Mi amor por ti es una aspirina que se disuelve en el agua podrida de mi alma. Ya sólo puedo causarte dolor, el mismo dolor que me llevaba, en la alféizar de la ventana de tantas noches en Berkeley, a preguntarme si esa noche sería la noche en que saltaría al vacío de tus ojos negros.
Supongo qué te preguntas por qué salté, igual que yo me lo pregunto desde el instante mismo de la caída. La respuesta es sencilla: necesitaba sentir tu herida. Ahora la veo sangrar, aunque tú sólo lo intuyas. Veo sangrar tu voz cuando me preguntas si volveremos a vernos, cuando me preguntas si todavía te quiero, y casi lloras aunque quieras disimularlo.
Ya sólo me queda causarte el dolor definitivo, el que nos aparte para siempre, el que
recuerdes siempre, el tacto putrefacto de mis besos y el papel de vidrio de mis caricias. Tendré que calcular bien mis acciones, para que no llegues a recordarme con ninguna dulzura, para que sólo sientas odio y repugnancia.

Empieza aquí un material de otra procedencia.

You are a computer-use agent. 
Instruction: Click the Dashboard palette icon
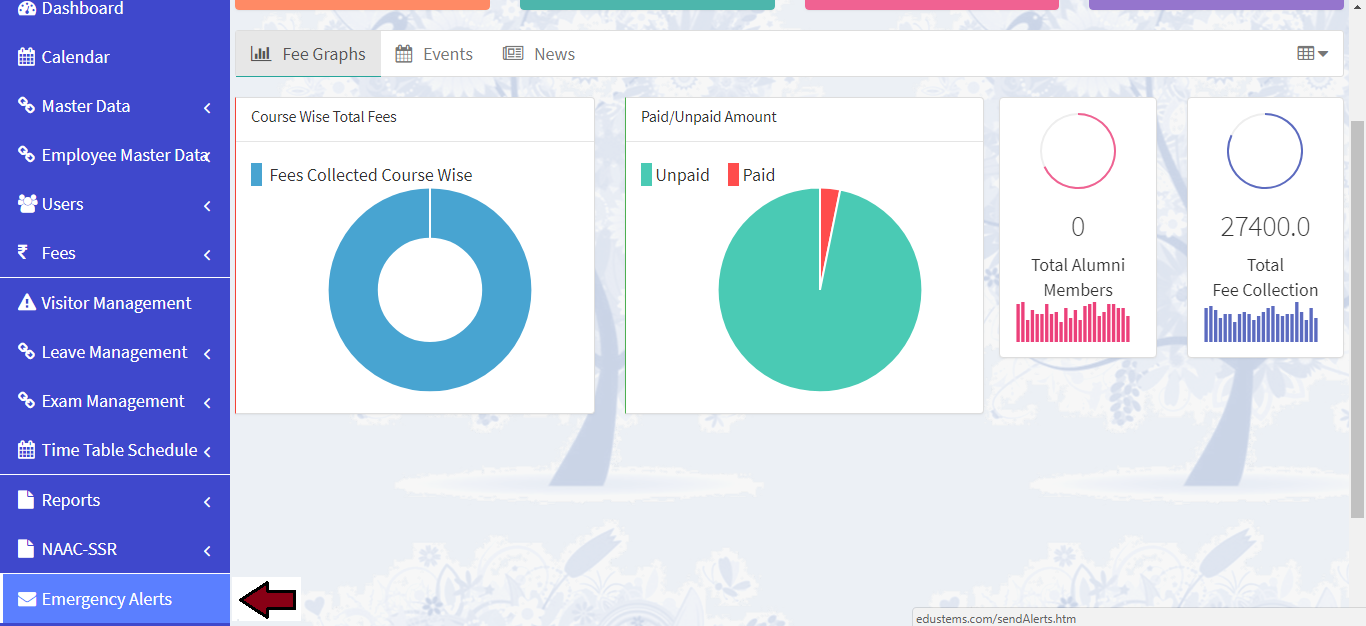(26, 9)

No quiero ser el que te hizo sentir feliz por unos días, por unos meses, por unos años. No quiero que me recuerdes como el que por primera vez entró en tu cuerpo con el amor de la ignorancia, el único amor verdadero. El amor que se sentía el hombre más feliz del mundo cuando exploraba cada palmo de tu piel como si fuera un desierto. El que apagaba su sed y sus palabras en tu boca, y se dormía a tu lado con el ritmo de tu aliento.

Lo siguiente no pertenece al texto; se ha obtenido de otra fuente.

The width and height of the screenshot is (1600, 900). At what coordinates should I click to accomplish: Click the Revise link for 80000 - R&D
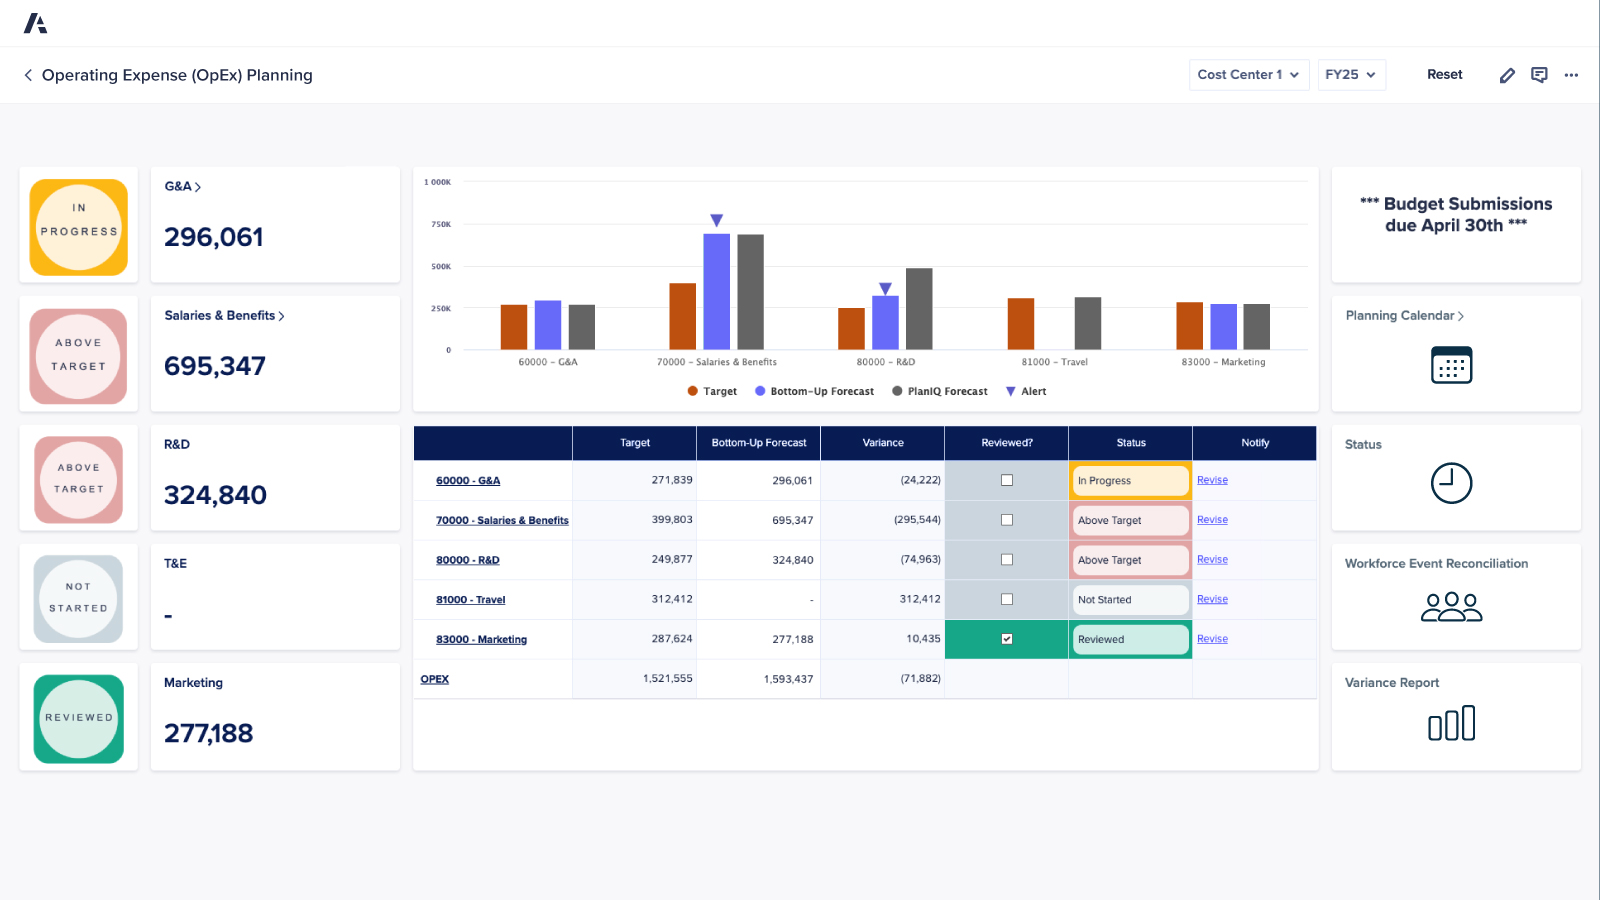(1212, 559)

He hecho contigo lo mismo que con mi vida. He construído otra casa imposible al borde del abismo para derruírla y lamentarme. Porque tan sólo sé lamentarme, y ahora entiendo, por fin, que es lo único para lo que tengo talento. Así pues, permíteme sin saberlo la última licencia de mi talento, permíteme poner fin a mi obra macabra.
Voy a perderme en los cajeros automáticos de la asquerosa vida que malgasto, y otra vez te diré que te quiero, y que te necesito a mi lado, para siempre. Y creerás lo que te miento, y cuando estés cerca, esperándome en nuestra cama, arreglada y limpia, una noche cualquiera, no volverás a verme nunca más.